Things to do
1. Answer these questions about the StressDX article.
(a) What smartwatch data did the intoxication algorithms use to predict a user's blood alcohol concentration?
(b) How many participants did Mamdani plan to recruit for phase 2, and how long does that study last?
(c) What are the length and amount of the grant held by Mamdani and Sequeira?
2. Quote the StressDX article word for word, starting at "Expertise for Training" and ending at "a six-month study.".

Selected text
----

UC Irvine faculty in psychiatry and computer science are collaborating with Asahi Breweries to develop a smartwatch-based application for diagnosing and predicting stress and depression.
When Asahi Breweries wanted to develop a smartwatch app for monitoring intoxication, the company collaborated with Sergio Gago-Masague, a computer science professor at UC Irvine. He helped design predictive algorithms that leverage data from a commercial smartwatch — motion, location, and heart and respiration rates — to predict a user’s blood alcohol concentration.
When Asahi wanted to develop a similar app for monitoring stress levels, Gago-Masague reached out to a colleague in the School of Medicine, Firoza Mamdani, PhD. As an assistant researcher of psychiatry and human behavior, Mamdani has a background in studying stress and depression and identifying biomarkers.
“I’m very excited about this project,” says Mamdani, who recruited other colleagues in the Department of Psychiatry & Human Behavior to join her, including psychiatrist Gemma Espejo, MD, and associate researcher and geneticist Pedro Adolfo Sequeira, PhD. “This allows computer science and psychiatry to actually work together.”
Dubbed “StressDX,” or stress diagnosis, the project aims to develop AI-driven stress prediction models using real-world, multimodal health data. “If we know when someone will experience high levels of stress,” says Mamdani, “we can intervene before it spirals out of control or leads to depression.”
Expertise for Training
The first phase of the project took place in Japan at Asahi, with researchers validating models using wearable data from a healthy population. Phase 2 is based out of UC Irvine, with Mamdani recruiting a cohort of around 40 participants for a six-month study.

“In phase 2, we are extending the models by training them on a richer dataset that includes wearable signals, psychological assessments and biological stress markers — such as cortisol, telomere length and gene expression — collected from patients diagnosed with major depressive disorder (MDD),” explains Gago-Masague. Although gene expression and other molecular markers aren’t practical features for real-time tracking, they enhance training for the models. “These biomarkers help us validate and better understand the physiological underpinnings of stress.”
Mamdani has extensive expertise in this area. Named an emerging innovator in 2024 for groundbreaking work in genetics and neuropsychiatric research, she has conducted studies on brain and blood-based biomarkers for suicide in depression. “We observe suicide-related gene expression patterns related to stress response, accelerated cellular aging, immune dysfunction and mitochondrial dysfunction,” she says. She and Sequeira are also in the middle of a three-year, $1.5 million grant focused on identifying brain-relevant blood-based biomarkers for suicide in MDD. “We’re performing a clinical study to look at people when they’re highly suicidal and then again when they’re getting better, so we can get more precise biomarkers.”
This work aligns well with the StressDX project, which builds on Mamdani’s expertise in translational research and leverages her experience in recruiting depressed patients. “Asahi did their assessment of stress in a control population, so we’re expecting those markers to be heightened in a depressed population,” she says. Identifying more precise markers for stress can help researchers determine which sensor data might serve as a predictor for stress and depression. “We want to see how saliva or hair cortisol measurements, and biological markers, correlate with measures of stress,” she explains. “If they can be used to predict stress, how well do they also correlate with data coming from a smartwatch, such as heartbeat, respiration, oxygen and activity levels, and hours of sleep?”

----

Record excerpts
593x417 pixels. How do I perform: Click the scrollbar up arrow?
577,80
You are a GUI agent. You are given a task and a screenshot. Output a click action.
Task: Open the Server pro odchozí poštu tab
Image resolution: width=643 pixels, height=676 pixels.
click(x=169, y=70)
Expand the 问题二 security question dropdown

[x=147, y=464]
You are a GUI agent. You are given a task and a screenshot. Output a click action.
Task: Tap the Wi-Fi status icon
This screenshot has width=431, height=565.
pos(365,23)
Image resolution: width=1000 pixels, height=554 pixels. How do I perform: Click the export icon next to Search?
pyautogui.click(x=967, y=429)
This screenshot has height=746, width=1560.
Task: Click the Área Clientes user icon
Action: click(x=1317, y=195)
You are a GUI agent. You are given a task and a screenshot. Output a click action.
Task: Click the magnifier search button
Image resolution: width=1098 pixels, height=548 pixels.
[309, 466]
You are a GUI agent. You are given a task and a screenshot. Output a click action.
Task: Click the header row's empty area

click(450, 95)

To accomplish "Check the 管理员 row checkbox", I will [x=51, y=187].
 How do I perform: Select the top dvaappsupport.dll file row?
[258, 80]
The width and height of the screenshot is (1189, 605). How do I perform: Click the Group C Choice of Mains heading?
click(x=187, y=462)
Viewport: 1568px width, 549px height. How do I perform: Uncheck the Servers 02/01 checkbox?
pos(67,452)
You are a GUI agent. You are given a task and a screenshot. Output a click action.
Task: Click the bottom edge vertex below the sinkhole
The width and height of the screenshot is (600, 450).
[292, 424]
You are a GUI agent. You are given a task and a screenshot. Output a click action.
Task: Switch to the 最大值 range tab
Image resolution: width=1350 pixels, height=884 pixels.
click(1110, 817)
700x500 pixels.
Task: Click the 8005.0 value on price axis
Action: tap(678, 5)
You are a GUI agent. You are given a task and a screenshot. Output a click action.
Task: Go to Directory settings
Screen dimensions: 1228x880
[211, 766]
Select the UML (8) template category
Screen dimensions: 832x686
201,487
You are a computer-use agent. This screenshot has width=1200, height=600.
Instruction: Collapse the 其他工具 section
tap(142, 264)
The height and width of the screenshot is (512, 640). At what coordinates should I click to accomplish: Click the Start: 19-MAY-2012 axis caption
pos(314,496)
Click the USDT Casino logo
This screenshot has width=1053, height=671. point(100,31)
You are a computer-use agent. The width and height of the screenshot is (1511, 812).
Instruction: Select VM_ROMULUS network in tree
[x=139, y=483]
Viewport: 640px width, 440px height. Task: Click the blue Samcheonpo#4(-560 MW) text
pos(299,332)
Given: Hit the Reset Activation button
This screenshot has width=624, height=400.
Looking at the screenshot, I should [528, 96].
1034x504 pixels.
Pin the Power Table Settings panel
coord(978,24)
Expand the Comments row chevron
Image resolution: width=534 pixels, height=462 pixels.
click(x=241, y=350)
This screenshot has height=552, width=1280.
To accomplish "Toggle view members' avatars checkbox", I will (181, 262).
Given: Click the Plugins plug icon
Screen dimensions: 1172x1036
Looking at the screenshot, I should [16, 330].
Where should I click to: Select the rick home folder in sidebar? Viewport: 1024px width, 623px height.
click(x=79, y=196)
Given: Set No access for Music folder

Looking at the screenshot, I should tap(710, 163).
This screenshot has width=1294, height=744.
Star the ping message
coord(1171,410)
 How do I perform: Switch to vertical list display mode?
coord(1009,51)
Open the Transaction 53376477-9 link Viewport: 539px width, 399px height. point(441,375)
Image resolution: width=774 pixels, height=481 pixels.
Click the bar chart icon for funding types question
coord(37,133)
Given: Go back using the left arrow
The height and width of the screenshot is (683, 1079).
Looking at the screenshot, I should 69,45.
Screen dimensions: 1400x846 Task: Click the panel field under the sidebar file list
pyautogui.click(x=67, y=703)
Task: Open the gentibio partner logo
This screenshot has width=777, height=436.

----

Task results
1.
(a) Motion, location, and heart and respiration rates.
(b) Around 40 participants, for a six-month study.
(c) Three years and $1.5 million.

2.
Expertise for Training
The first phase of the project took place in Japan at Asahi, with researchers validating models using wearable data from a healthy population. Phase 2 is based out of UC Irvine, with Mamdani recruiting a cohort of around 40 participants for a six-month study.